#### WORK REQUEST
All lines below starting at the one that holds "The image size is (1184, 764)." and ending at the one that holds "Questionnaire in the" should be printed exactly, ends included. Pictures should not be printed, nor anything else.
**** THE RECORDS ****
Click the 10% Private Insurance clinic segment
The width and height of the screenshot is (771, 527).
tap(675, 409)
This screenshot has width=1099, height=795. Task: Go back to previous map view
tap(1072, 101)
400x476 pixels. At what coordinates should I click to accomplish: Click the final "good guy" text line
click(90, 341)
****
**** THE RECORDS ****
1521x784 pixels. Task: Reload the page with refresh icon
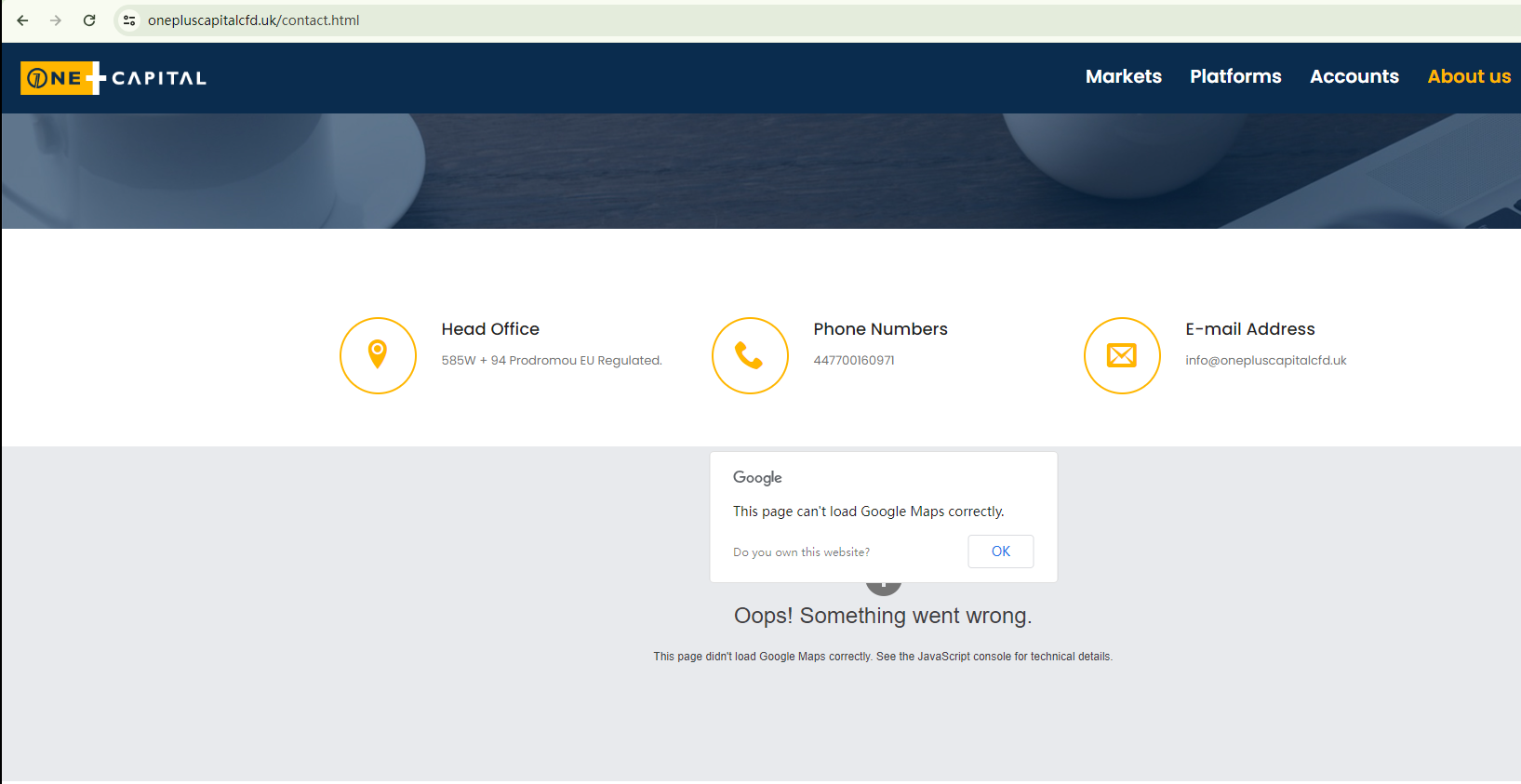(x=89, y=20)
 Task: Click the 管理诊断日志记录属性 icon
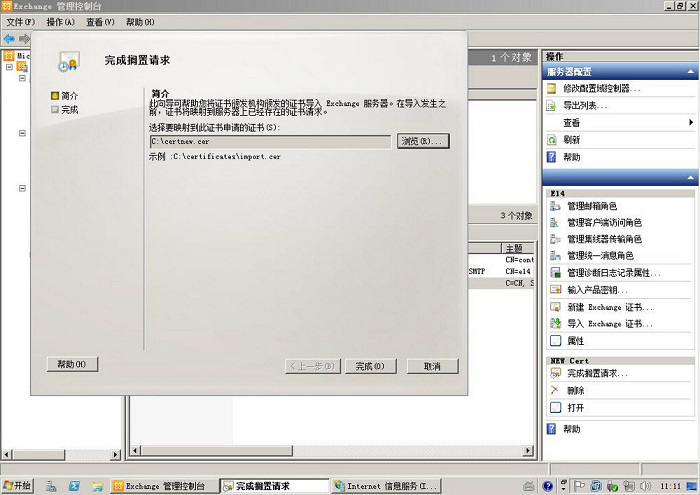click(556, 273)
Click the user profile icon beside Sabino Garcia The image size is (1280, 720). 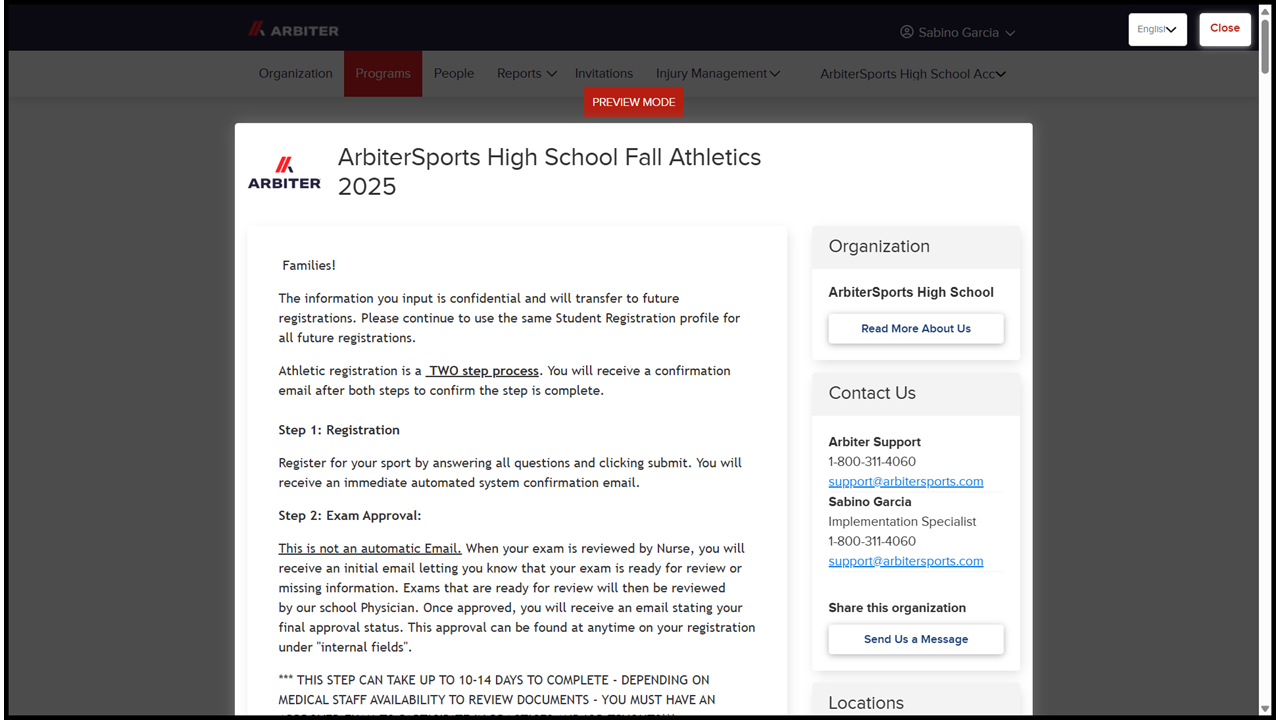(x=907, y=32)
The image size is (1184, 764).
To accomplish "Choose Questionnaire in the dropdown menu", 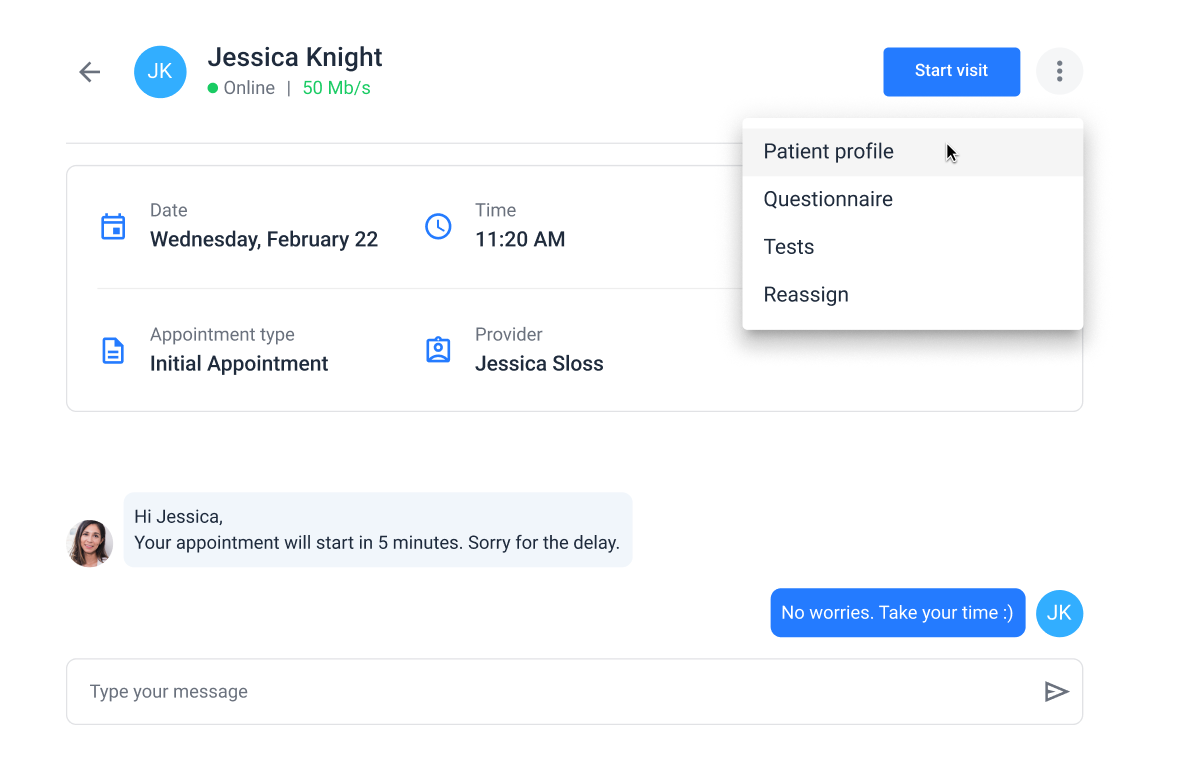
****
#### RESULT OF THE EXERCISE
The image size is (1184, 764).
To accomplish "Choose Questionnaire in the dropdown menu", 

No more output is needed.